3

I have a feature layer that contains about 460,000 records and it currently takes about 20 minutes to read that table using the arcpy.da.TableToNumPyArray() tool. Is there a more efficient way to read the rows to then be able to manipulate these data? It seems like there should be a more "C-like" way to access the rows. Here is the function in it's entirety, though I'm focused on the line near the bottom where I'm calling arcpy.da.TableToNumpyArray() to read out the data:

def import_surface(surface, grid, nrow, ncol, row_col_fields, field_to_convert):
 """
 References raster surface to model grid.
 Returns an array of size nrow, ncol.
 """
 out_table = r'in_memory\{}'.format(surface)
 grid_oid_fieldname = arcpy.Describe(grid).OIDFieldName
 # Compute the mean surface value for each model cell and output a table (~20 seconds)
 arcpy.sa.ZonalStatisticsAsTable(grid, grid_oid_fieldname, surface, out_table, 'DATA', 'MEAN')

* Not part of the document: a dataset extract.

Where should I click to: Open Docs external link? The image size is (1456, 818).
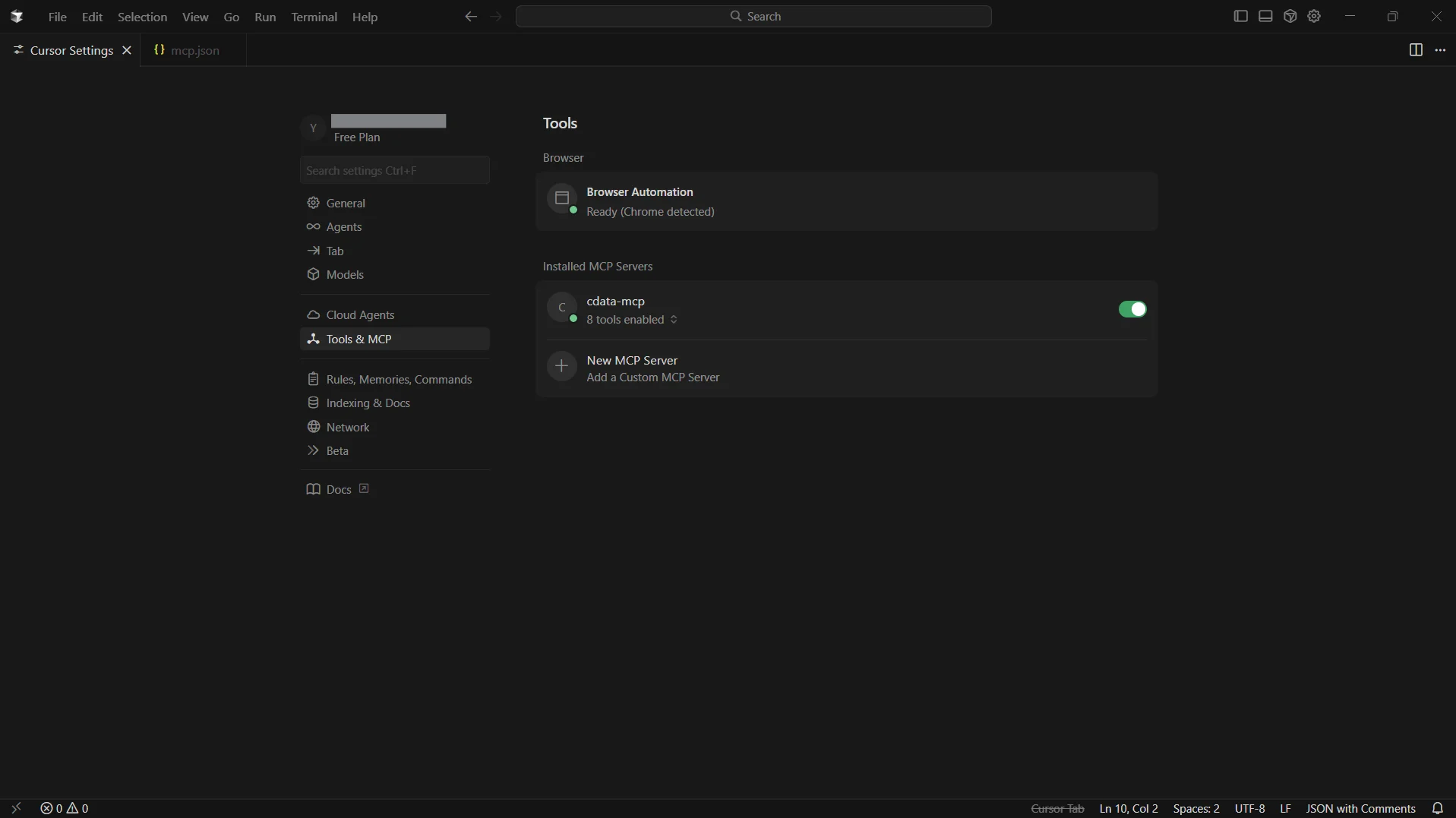pyautogui.click(x=339, y=489)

 # Build some layers and views
 grid_lyr = r'in_memory\grid_lyr'
 table_vwe = r'in_memory\table_vwe'
 arcpy.MakeFeatureLayer_management(grid, grid_lyr)
 arcpy.MakeTableView_management(out_table, table_vwe)
 grid_lyr_oid_fieldname = arcpy.Describe(grid_lyr).OIDFieldName
 # table_vwe_oid_fieldname = arcpy.Describe(table_vwe).OIDFieldName
 # Join the output zonal stats table with the grid to assign row/col to each value.
 arcpy.AddJoin_management(grid_lyr, grid_lyr_oid_fieldname, table_vwe, 'OID_', 'KEEP_ALL')
 # Take the newly joined grid/zonal stats and read out tuples of (row, col, val) (takes ~20 minutes)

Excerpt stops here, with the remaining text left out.